Allocution de M. Eric Besson devant le Haut Commissariat des Nations Unies pour les Réfugiés, à l’occasion de la Journée Mondiale des Réfugiés, le 18 juin 2009

18 juin 2009

Allocution de M. Éric Besson
Ministre de l’immigration, de l’intégration, de l’identité nationale
et du développement solidaire

Journée Mondiale des Réfugiés

Ouverture de la conférence du HCR
« Quelle place pour les réfugiés en Europe ? »

Institut Goethe

Jeudi 18 juin 2009

Seul le prononcé fait foi

Monsieur le représentant du Haut Commissaire,
Mesdames et Messieurs les Ambassadeurs,
Mesdames et Messieurs,

Je voudrais d’abord remercier M. Francisco GALINDO VELEZ, représentant du Haut Commissaire des Nations Unies pour les Réfugiés, pour m’avoir convié, à l’occasion de cette journée mondiale du réfugié à ouvrir la conférence qu’il organise sur la place des réfugiés en Europe. La date du 18 juin, choisie pour l’organisation de cette conférence, est une date importante et symbolique en France : on pense naturellement à l’appel lancé le 18 juin 1940, depuis Londres, par un célèbre exilé français, le général de Gaulle.

Je voudrais également remercier le directeur de l’Institut Goethe pour avoir bien voulu nous accueillir dans cette prestigieuse institution.

L’invitation que m’a adressée le HCR d’ouvrir les travaux de cette conférence porte témoignage des relations étroites et confiantes que la France entretient, depuis de très nombreuses années, avec le Haut Commissariat.

Ces relations ne sont pas seulement personnelles, même si l’excellence des relations est le gage d’une bonne compréhension et d’une coopération efficace ; elles ne sont pas seulement financières, même si la France compte, avec une contribution annuelle de plus de 20 millions de dollars, parmi les principaux contributeurs de l’organisation ; elles sont également institutionnelles : le HCR est représenté au conseil d’administration de l’Office français pour la protection des réfugiés et des apatrides (OFPRA) et le Haut Commissariat dispose du pouvoir – remarquable au regard du caractère national de tout système juridictionnel – de désigner des juges assesseurs (ils sont 40) participant, avec voie délibérative, aux formations de jugement de la Cour nationale du droit d’asile (CNDA).

Questions et consignes →
a) Répondez à ces questions sur l'allocution :
(i) Dans quel lieu la conférence se tient-elle ?
(ii) Quel est le montant de la contribution annuelle de la France au HCR ?
(iii) Combien de juges assesseurs le HCR désigne-t-il à la Cour nationale du droit d'asile ?
b) Poursuivez l'allocution sur la place des réfugiés en Europe à partir de sa dernière phrase.

Données affichées →
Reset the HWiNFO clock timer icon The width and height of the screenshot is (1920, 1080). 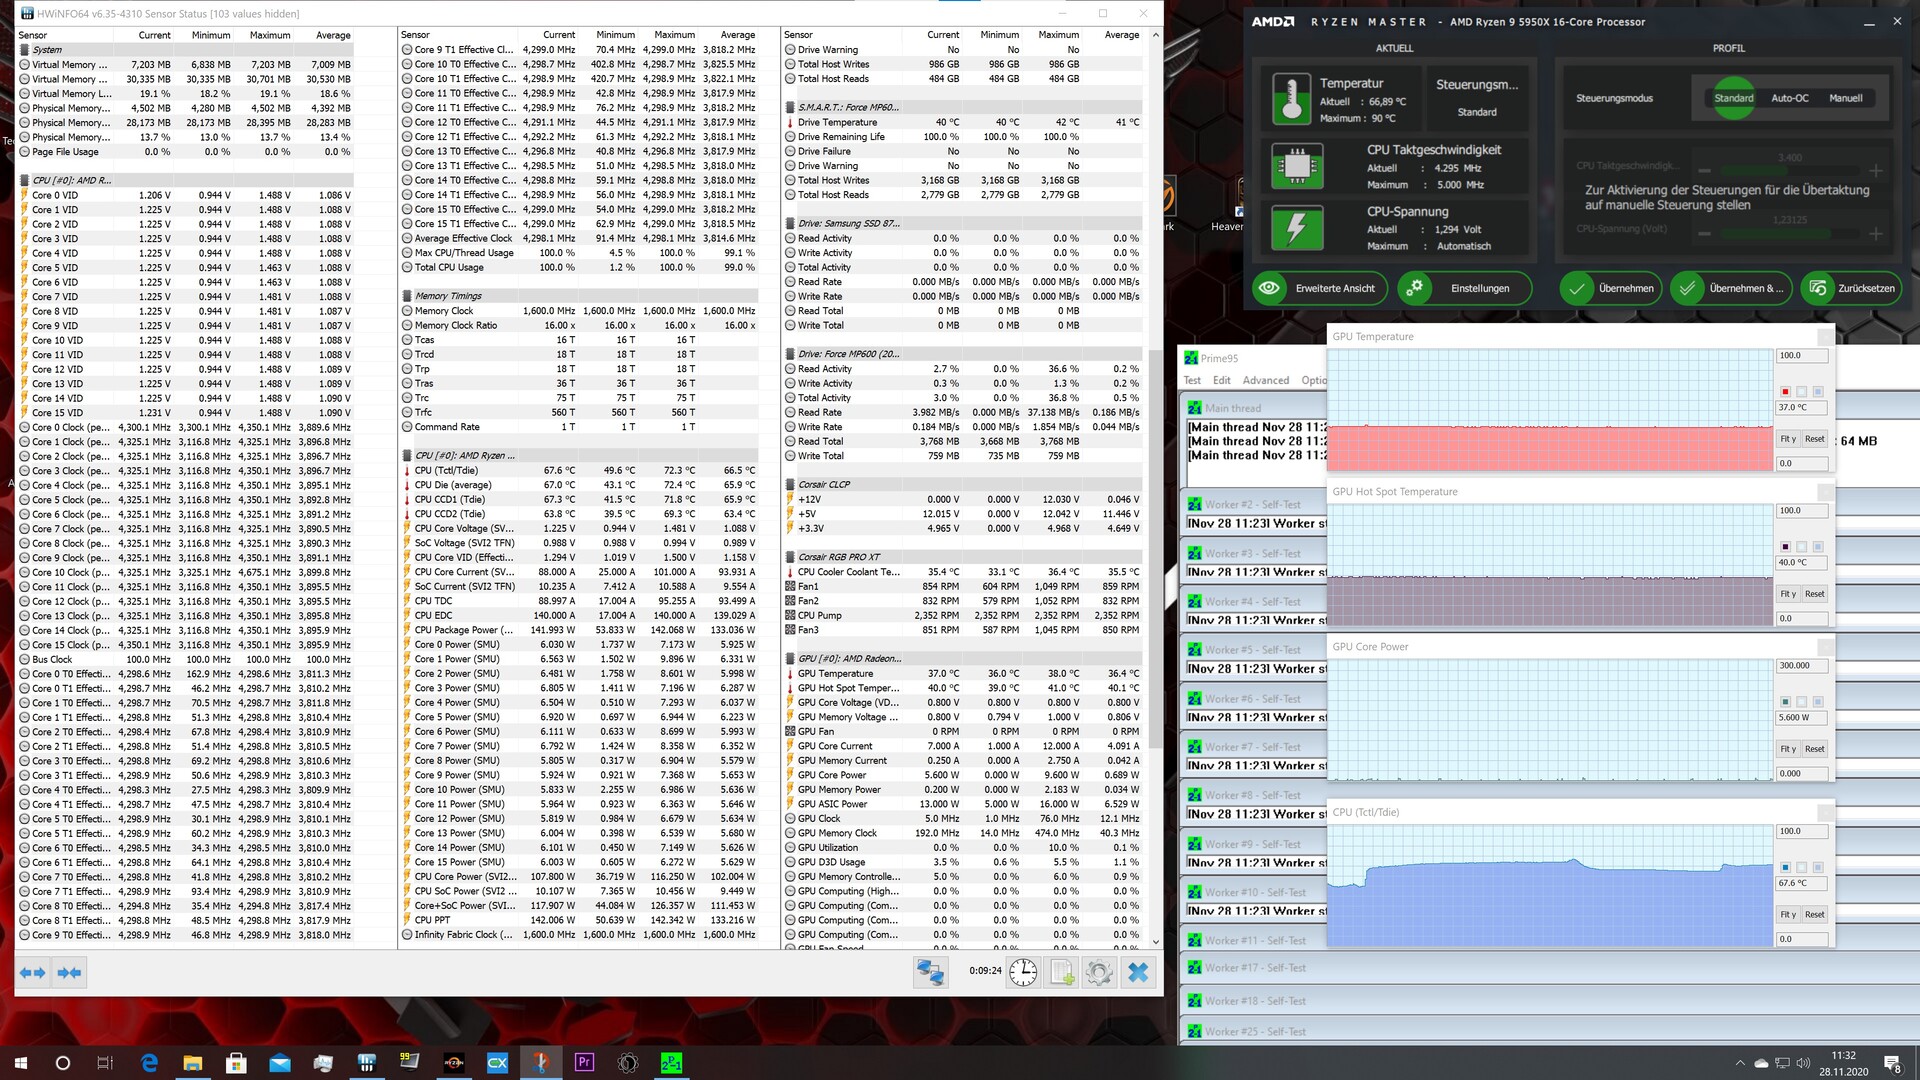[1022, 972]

Réponses détaillées →
a)
(i) À l'Institut Goethe.
(ii) Plus de 20 millions de dollars.
(iii) 40.

b)
Par-delà ces liens traditionnels qui unissent le HCR à la France, je veux redire ici l’importance que les autorités françaises attachent au rôle et aux missions du Haut Commissariat pour les Réfugiés.

Le nombre de réfugiés dans le monde, rappelé à l’instant par le Haut Commissaire pour les Réfugiés, M. António Guterres, ces 10 millions d’hommes, de femmes et d’enfants chassés de leur pays par la guerre ou les persécutions, exilés et confinés pour la plupart dans des camps, amènent à nous interroger sur les actions que nous mettons en oeuvre – nous, la France, nous les États européens – pour éviter ces situations et atténuer ces souffrances.

Quelle place pour les réfugiés en Europe ? La forme interrogative adoptée pour le titre de la conférence dit assez, par-delà les actions diplomatiques et l’aide humanitaire, les hésitations et les interrogations que soulève dans les pays européens, épargnés par les conflits, la manière de traiter cette question.

Il est vrai que la question n’est pas simple et que les réponses ne sont pas toujours évidentes. On peut, en cédant à la facilité des bons sentiments, avancer que la solution réside dans l’accueil systématique, par les pays européens, de l’ensemble des réfugiés disséminés sur notre planète. Dans cet esprit, la richesse des pays occidentaux serait suffisante pour y pourvoir. Mais la différence des cultures et des modes de vie, les équilibres fragiles des sociétés d’accueil comme des sociétés d’origine invitent à plus de prudence.

Cette prudence, toutefois, ne peut servir d’excuses à l’inaction et à l’égoïsme. Nous devons prendre notre part, toute notre part, en garantissant l’accès au système européen d’asile et en favorisant l’accueil des réfugiés. Le message sur lequel je voudrais insister aujourd’hui tient en un mot : solidarité.

Cette solidarité présente une double dimension : c’est la solidarité internationale, par le biais classique des opérations de réinstallation ; c’est également, pour tenir compte de la construction de l’Europe de l’asile, la solidarité européenne, par le biais plus novateur de la « redistribution », de la « relocation » ou encore du « transfert intracommunautaire » des réfugiés – l’incertitude de la terminologie souligne bien la nouveauté du concept et, plus encore, de la pratique.

En matière de réinstallation – il faut le dire clairement –, la France ne pouvait que progresser… et la France a progressé. Les réticences en ce domaine étaient réelles ; elles résultaient moins, d’ailleurs, d’une opposition de principe que d’une situation très tendue en matière de demande d’asile.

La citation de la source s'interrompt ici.